=== Section Start ===
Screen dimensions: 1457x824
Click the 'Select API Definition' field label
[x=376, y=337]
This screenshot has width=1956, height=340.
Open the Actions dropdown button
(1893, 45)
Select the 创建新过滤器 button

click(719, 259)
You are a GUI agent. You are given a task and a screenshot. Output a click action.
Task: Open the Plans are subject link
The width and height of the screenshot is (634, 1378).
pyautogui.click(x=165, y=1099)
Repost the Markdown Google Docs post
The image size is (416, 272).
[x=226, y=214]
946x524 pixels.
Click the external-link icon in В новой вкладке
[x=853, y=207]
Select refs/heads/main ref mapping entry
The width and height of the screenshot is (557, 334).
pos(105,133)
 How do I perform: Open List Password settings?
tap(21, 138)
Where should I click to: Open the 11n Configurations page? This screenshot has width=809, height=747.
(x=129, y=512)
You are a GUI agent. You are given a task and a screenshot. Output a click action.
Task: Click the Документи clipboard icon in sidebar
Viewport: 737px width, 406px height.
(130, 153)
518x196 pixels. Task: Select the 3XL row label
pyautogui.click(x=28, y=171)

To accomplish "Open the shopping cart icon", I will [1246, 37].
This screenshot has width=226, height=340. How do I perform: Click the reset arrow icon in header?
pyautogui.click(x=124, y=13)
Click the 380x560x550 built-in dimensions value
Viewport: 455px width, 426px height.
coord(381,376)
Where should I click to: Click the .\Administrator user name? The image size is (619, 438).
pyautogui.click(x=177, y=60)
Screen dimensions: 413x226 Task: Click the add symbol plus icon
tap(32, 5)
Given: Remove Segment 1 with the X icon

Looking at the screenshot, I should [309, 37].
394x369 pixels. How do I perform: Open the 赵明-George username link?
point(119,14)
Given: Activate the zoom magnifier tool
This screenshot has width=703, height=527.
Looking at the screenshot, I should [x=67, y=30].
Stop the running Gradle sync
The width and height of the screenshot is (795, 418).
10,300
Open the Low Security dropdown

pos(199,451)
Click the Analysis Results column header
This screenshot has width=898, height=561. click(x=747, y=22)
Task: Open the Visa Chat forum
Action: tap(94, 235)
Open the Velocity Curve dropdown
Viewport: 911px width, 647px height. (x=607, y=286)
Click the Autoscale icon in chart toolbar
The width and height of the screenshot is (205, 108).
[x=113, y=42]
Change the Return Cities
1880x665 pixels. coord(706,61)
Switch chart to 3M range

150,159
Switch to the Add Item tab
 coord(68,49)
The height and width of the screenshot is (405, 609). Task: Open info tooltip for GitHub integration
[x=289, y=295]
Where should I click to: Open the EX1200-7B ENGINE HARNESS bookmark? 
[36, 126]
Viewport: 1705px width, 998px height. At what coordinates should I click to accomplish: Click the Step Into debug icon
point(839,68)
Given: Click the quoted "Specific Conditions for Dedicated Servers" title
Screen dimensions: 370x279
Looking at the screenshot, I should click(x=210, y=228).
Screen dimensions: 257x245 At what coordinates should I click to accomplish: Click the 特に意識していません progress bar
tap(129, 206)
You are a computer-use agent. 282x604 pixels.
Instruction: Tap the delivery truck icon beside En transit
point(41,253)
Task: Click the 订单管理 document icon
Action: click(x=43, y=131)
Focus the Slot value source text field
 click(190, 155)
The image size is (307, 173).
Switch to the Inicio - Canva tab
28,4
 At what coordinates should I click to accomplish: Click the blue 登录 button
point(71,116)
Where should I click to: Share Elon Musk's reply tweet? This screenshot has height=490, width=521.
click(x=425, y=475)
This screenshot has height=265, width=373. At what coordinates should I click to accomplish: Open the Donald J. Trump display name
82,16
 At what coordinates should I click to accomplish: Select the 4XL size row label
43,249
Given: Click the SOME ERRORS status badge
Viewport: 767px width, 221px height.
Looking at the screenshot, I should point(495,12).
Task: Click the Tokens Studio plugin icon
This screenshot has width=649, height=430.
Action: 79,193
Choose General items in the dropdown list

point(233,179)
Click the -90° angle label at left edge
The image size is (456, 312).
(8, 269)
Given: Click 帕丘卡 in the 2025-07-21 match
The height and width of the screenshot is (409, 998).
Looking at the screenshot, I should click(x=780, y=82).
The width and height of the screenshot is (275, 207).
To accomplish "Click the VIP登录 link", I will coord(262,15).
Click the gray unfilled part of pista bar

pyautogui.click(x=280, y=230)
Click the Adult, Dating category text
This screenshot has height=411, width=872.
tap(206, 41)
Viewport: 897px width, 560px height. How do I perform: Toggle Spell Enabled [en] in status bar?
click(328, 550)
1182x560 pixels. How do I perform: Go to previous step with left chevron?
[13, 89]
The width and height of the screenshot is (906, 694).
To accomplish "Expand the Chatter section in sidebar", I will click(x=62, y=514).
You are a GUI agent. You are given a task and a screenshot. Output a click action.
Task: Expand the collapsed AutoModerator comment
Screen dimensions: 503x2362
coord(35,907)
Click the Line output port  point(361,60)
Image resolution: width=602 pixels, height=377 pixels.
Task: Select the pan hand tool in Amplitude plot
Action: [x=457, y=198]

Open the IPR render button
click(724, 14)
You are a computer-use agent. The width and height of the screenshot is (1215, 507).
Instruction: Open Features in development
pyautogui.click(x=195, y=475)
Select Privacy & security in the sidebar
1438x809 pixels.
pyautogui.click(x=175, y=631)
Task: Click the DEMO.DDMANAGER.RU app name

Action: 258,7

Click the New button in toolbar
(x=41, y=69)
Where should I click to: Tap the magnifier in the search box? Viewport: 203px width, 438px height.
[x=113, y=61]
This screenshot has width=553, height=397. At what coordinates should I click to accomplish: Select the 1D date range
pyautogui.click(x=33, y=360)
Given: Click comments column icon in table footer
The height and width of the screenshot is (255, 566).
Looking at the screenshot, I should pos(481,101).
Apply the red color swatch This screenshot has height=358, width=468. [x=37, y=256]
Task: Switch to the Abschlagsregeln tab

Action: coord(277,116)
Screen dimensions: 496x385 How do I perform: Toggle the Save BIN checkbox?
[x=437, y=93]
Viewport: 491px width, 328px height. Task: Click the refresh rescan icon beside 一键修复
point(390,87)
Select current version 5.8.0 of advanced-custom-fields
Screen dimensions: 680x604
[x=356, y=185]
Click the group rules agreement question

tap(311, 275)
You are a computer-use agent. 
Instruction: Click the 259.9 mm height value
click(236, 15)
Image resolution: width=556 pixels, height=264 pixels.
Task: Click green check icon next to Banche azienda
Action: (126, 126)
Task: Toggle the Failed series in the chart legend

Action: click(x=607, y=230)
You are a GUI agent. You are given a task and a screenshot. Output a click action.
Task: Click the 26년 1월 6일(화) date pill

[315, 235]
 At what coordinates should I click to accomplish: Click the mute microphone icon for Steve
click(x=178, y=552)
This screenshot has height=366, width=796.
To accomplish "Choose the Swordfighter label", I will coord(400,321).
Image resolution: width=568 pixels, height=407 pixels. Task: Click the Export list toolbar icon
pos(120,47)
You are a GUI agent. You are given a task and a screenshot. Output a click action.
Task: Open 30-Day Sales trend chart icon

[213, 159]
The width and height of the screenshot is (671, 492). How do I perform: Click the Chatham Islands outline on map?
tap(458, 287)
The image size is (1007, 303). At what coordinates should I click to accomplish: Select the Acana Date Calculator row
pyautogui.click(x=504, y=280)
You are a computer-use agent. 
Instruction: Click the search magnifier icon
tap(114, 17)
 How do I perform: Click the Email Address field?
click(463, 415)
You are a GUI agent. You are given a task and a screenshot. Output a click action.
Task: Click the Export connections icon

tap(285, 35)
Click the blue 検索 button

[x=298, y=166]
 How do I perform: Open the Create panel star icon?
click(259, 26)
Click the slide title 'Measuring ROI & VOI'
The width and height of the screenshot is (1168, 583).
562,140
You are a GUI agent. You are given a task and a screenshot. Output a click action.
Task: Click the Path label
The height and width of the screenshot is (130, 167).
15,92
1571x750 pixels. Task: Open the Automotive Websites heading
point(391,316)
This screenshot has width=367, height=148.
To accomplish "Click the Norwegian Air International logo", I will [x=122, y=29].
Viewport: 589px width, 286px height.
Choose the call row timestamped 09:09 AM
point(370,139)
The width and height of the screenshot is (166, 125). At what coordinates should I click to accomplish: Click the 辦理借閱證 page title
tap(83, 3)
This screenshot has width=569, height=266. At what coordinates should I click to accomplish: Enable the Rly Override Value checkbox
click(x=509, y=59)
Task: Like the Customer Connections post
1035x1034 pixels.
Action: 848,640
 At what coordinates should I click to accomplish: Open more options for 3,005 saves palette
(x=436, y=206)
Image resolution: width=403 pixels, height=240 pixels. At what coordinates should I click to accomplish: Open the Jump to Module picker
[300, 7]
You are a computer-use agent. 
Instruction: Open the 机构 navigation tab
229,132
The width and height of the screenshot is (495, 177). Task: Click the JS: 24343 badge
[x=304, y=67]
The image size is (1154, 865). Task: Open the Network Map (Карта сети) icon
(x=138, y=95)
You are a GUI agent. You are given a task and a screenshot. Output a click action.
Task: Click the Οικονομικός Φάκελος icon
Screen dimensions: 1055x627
=== Section End ===
> _Required action_
Write only the number of lines in the material above where the string "sidebar" occurs.

> _Response to the exercise_
3